The unique sequence number that belongs to a fax is determined at the time of fax arrival by the DFmaster.rpcd process. The process determines the sequence number by consulting the appropriate .seqYYWW file. Under normal circumstances, only the .seqYYWW file for the current week is required. However, should a document need to be re-processed from the TIFF/PDF archive, the .seqYYWW file for the original year and week of receipt will be consulted, not the .seqYYWW for the current year and week. As a result, it is important that these files not be removed; this is partially the reason why they are named with a leading dot (.).
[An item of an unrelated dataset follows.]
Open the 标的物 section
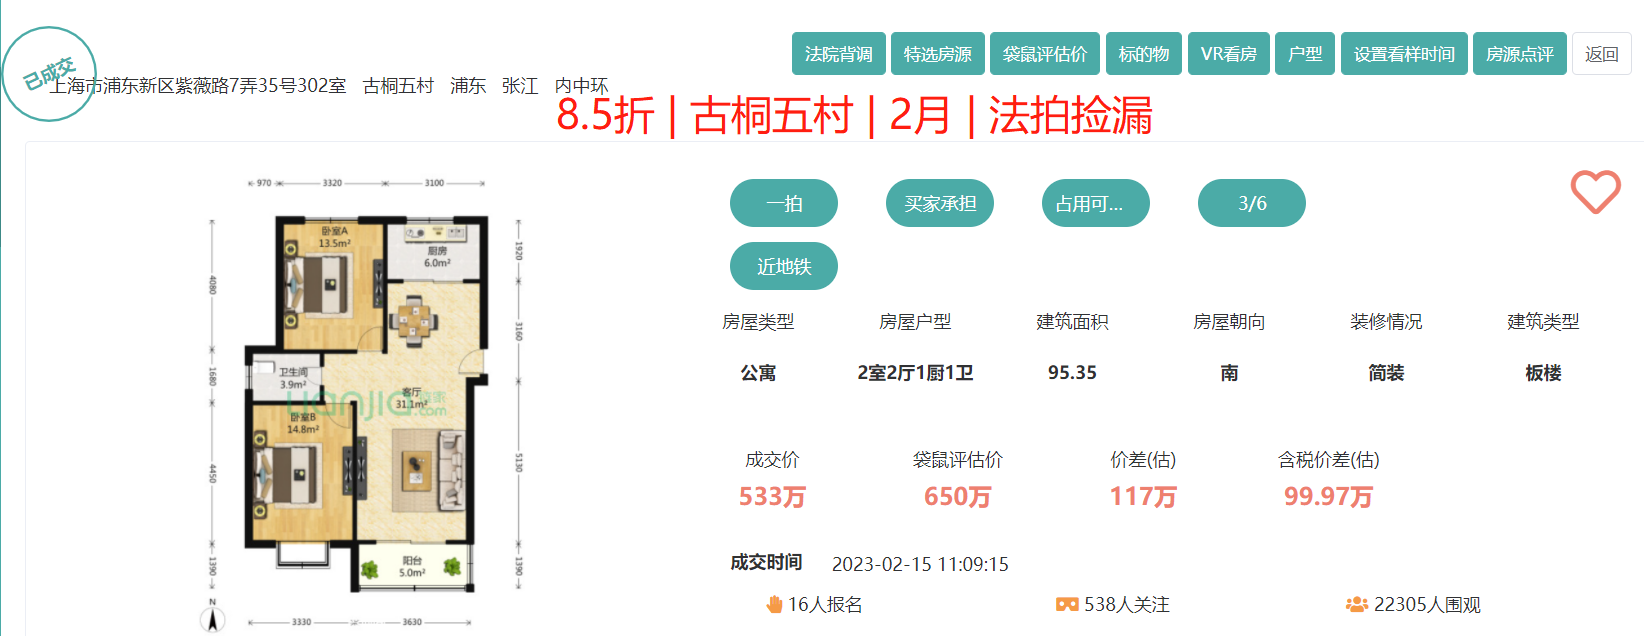Image resolution: width=1644 pixels, height=636 pixels. 1143,54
12.7.4. Truncating HylaFAX log files

HylaFAX provides a detailed log of all transactions that is very useful in debugging faxing problems. The information contained in these log files includes the remote fax machine number, the speed and encoding method used to transfer the fax and information about the duration and success or failure of each transmission. These log files need to be cleaned up periodically, and HylaFAX provides two scripts to accomplish this.
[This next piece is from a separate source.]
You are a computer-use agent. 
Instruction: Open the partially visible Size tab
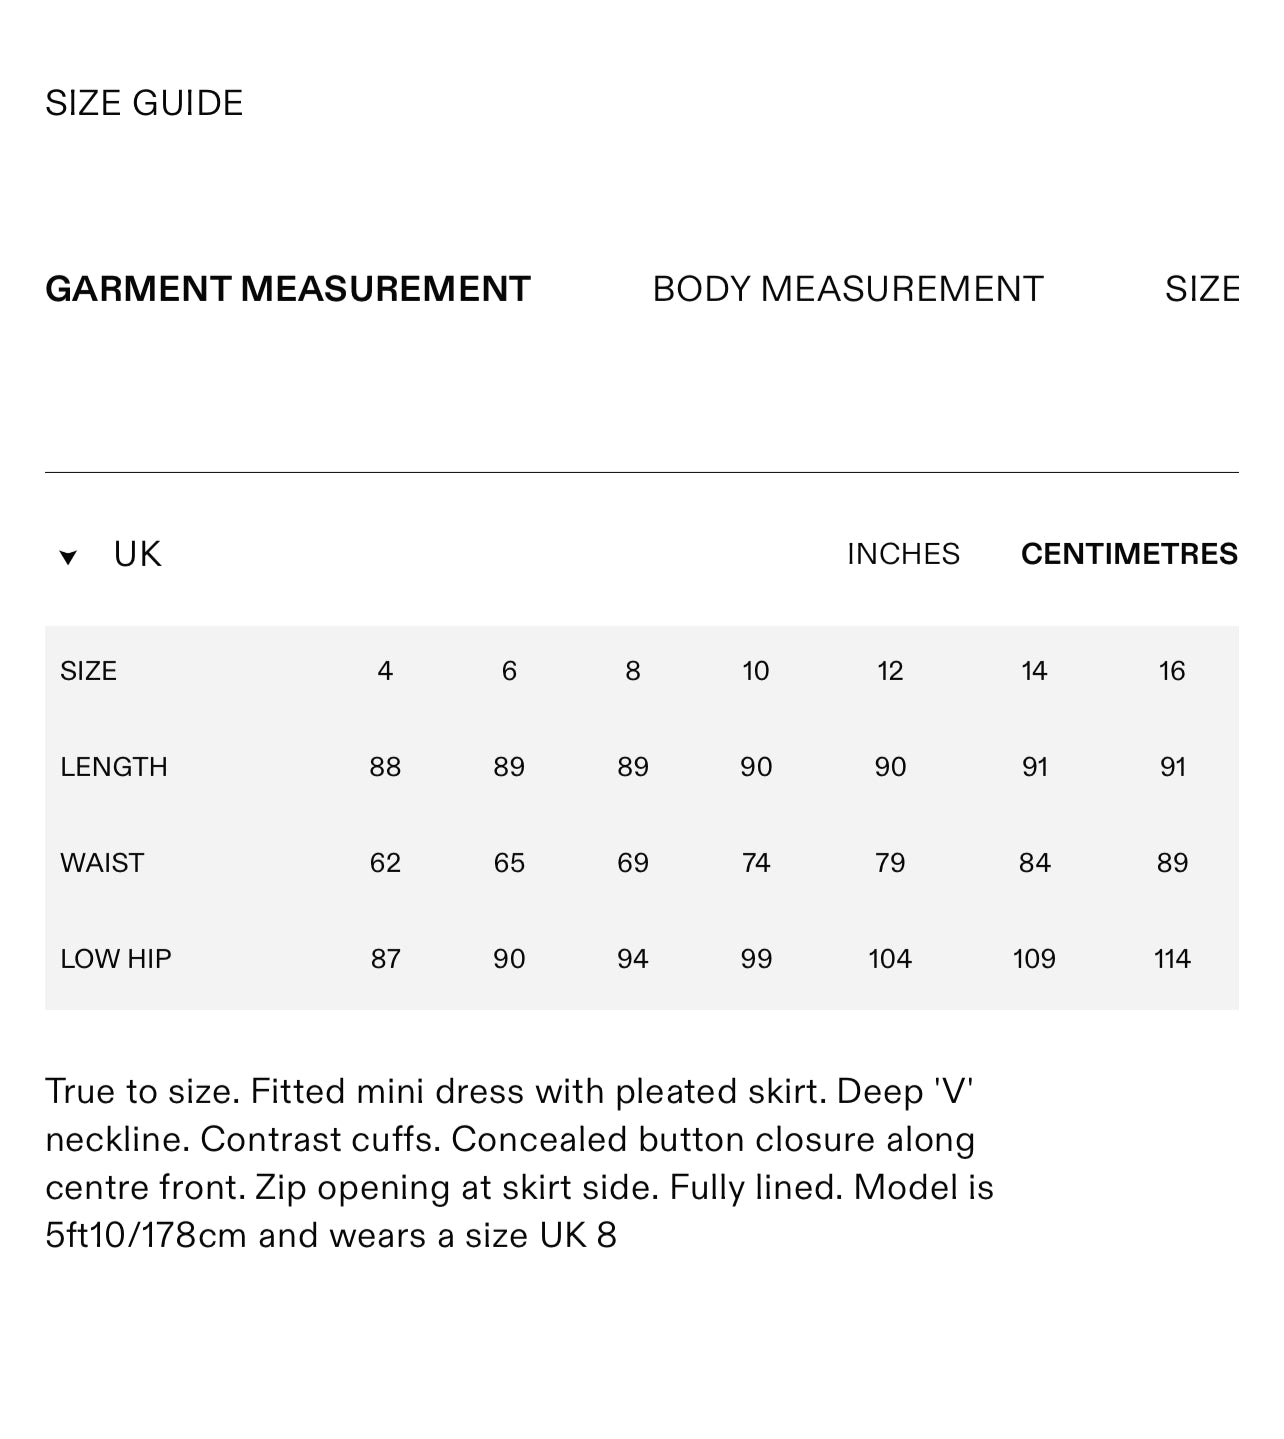1201,290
The first of these, faxcron, truncates the log files, and the second, faxqclean, is responsible for purging job description and old document files that are left over after a fax request has completed. Both of these scripts are normally run automatically by the UNIX cron facility.

To ensure that scripts have been correctly configured on your machine you will need to log in as root (or have a super-user perform these steps) and execute the following commands:

# crontab -l > mycronjobs
# more mycronjobs

If you see lines containing faxqclean and faxcron, the scripts are already correctly installed and no further action is necessary. If they do not appear, edit the mycronjobs file and add the following lines to the end of the file:

25 23 * * * /opt/hylafax/sbin/faxqclean
0 3 * * 0 /opt/hylafax/sbin/faxcron

which executes the faxqclean script every day at 11:25PM and the faxcron script every Sunday at 03:00AM. Save the file and then inform cron of the changes with the command:

# crontab mycronjobs

It may be necessary to increase the frequency of the script execution for a very high-volume site. In such a case, it can occur that the partition containing the HylaFAX logs (typically /var) will fill with log files leaving no space for normal system operation.

12.7.5. Conclusion

Periodic maintenance of a DFdiscover system as described in this chapter is a preventive measure that can save many hours or days of corrective or restorative work. It also gives DFdiscover users a feeling of confidence that the system is always available and running smoothly. Done regularly, this maintenance should require no more than 30 to 45 minutes per week.



[11] This directory may not be present in studies where HD resolution has not been enabled.